The goal of this research is to investigate the interactions between the cardiac tissue structure and applied electric fields in producing complex polarization patterns. It is hypothesized that the response of the heart in the conditions of strong electric shocks, as those applied in defibrillation, is dominated by mechanisms involving the cardiac muscle structure perceived as a continuum. Analysis is carried out in three-dimensional models of the heart with detailed fiber architecture. Shock-induced transmembrane potentials are calculated using the bidomain model in its finite element implementation.; The major new findings of this study can be summarized as follows: (1) The mechanisms of polarization due to cardiac fiber curvature and fiber rotation are elucidated in three-dimensional ellipsoidal hearts of variable geometry; (2) Results are presented showing that the axis of stimulation and the polarization axis on a whole heart level might differ significantly due to geometric and anisotropic factors; (3) Virtual electrode patterns are demonstrated numerically inside the ventricular wall in internal defibrillation conditions.

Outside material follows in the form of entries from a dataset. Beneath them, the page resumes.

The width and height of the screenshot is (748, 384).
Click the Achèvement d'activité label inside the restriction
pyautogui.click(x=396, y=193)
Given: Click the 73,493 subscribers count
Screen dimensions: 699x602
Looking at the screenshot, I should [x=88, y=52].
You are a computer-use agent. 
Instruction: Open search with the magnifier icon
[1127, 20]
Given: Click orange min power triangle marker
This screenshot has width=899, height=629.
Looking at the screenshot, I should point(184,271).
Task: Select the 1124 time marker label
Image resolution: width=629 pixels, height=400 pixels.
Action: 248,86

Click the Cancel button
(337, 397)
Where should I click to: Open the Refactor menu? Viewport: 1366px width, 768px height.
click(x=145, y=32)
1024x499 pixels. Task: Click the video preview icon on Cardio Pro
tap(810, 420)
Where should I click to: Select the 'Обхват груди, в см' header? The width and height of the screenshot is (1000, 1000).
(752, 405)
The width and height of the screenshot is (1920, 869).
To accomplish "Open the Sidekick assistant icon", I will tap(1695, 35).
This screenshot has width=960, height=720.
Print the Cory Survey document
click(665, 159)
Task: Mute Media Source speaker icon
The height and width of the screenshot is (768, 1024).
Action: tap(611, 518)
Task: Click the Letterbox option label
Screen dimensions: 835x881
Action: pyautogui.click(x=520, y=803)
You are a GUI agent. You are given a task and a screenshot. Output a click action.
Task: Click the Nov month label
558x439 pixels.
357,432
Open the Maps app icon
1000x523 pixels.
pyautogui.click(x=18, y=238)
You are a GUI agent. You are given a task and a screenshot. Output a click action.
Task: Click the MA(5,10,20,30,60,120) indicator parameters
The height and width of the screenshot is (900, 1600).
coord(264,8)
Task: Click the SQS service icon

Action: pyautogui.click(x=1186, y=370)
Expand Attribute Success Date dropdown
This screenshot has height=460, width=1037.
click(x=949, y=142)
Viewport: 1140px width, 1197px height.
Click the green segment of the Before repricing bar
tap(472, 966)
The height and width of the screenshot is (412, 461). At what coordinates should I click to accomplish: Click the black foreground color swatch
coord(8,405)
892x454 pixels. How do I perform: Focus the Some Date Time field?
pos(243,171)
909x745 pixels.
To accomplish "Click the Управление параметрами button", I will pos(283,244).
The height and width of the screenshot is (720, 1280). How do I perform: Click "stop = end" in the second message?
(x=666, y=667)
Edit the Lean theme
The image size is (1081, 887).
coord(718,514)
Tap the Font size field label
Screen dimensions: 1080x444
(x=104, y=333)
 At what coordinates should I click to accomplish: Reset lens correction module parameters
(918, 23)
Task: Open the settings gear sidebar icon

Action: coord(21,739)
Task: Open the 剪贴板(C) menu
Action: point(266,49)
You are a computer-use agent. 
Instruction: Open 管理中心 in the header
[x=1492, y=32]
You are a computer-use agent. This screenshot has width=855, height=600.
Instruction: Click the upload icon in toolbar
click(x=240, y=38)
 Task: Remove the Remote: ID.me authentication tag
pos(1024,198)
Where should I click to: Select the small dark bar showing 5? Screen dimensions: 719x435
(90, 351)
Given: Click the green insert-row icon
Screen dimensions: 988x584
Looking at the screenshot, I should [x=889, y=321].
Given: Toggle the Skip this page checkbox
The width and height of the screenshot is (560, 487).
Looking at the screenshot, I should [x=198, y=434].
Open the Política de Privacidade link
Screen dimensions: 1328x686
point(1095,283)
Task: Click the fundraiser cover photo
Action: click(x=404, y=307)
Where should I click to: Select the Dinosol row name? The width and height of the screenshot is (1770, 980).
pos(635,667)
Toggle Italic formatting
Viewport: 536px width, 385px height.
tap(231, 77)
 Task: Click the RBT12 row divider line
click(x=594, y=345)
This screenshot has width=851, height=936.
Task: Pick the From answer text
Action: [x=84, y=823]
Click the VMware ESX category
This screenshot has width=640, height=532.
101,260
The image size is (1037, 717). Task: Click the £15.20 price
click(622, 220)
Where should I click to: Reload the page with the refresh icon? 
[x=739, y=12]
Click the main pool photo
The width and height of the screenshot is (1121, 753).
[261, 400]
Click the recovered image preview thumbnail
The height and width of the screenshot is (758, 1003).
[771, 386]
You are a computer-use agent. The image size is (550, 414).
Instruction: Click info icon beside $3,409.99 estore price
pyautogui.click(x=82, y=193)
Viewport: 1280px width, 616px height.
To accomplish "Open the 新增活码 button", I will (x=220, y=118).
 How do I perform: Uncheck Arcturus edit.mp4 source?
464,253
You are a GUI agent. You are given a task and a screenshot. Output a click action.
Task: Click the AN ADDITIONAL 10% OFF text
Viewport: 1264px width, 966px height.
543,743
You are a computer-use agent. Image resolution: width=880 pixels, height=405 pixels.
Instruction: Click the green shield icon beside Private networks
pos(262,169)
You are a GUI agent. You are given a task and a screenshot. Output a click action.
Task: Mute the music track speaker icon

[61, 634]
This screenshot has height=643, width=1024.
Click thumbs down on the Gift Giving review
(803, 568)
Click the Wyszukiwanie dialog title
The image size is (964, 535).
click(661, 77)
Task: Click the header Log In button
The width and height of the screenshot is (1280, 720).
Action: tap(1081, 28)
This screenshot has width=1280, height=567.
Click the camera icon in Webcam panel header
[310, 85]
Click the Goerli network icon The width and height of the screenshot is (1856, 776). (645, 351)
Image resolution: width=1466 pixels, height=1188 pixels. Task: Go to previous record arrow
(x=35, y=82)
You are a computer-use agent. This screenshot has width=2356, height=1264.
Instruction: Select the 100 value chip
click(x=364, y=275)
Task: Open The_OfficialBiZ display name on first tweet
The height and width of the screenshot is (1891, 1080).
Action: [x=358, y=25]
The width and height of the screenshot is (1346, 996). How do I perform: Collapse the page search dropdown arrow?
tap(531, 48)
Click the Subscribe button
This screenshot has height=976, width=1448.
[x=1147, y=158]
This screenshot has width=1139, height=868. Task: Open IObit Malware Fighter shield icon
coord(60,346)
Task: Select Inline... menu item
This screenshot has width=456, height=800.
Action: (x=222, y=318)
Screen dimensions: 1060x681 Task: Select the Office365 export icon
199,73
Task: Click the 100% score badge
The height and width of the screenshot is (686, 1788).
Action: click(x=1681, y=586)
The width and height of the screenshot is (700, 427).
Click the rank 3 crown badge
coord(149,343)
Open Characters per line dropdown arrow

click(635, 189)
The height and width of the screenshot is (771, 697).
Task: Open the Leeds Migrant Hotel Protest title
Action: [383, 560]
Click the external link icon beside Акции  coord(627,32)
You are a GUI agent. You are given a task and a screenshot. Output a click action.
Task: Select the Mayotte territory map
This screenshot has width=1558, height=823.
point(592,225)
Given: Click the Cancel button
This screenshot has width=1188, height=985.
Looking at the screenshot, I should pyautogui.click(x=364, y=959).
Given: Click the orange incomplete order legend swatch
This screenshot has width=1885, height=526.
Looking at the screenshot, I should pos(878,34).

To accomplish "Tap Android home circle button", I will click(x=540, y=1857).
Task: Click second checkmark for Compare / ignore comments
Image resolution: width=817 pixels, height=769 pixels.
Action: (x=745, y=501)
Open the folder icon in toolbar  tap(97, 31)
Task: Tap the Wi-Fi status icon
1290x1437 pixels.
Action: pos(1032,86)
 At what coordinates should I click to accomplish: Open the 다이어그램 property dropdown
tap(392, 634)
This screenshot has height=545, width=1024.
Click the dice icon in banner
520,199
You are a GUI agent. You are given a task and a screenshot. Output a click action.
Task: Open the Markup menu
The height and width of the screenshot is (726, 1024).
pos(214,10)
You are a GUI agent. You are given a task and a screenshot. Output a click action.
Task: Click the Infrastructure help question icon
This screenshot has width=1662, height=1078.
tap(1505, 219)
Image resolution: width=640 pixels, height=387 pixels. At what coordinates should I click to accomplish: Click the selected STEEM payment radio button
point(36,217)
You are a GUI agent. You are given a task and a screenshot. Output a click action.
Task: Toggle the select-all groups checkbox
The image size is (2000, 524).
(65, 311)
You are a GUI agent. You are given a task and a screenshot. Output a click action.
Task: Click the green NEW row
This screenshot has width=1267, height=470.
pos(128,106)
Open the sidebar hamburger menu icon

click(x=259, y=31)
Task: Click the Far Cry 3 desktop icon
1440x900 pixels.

The role of the tissue-bath interface in shaping the shock-induced polarization is revealed; (4) The generation of 3D phase singularity scrolls by shock-induced intramural virtual electrode patterns is proposed as evidence for a possible new mechanism for the failure to defibrillate.; The results of this study emphasize the role of unequal anisotropy in the intra- and extracellular domains, as well as the salient fiber architecture characteristics, such as curvature and transmural rotation, in polarizing the myocardium. Experimental support of the above findings was actively sought and found in recent optical mapping studies using voltage-sensitive dyes. If validated in vivo, these findings would significantly enrich the prevailing concepts about the mechanisms of stimulation and defibrillation of the heart.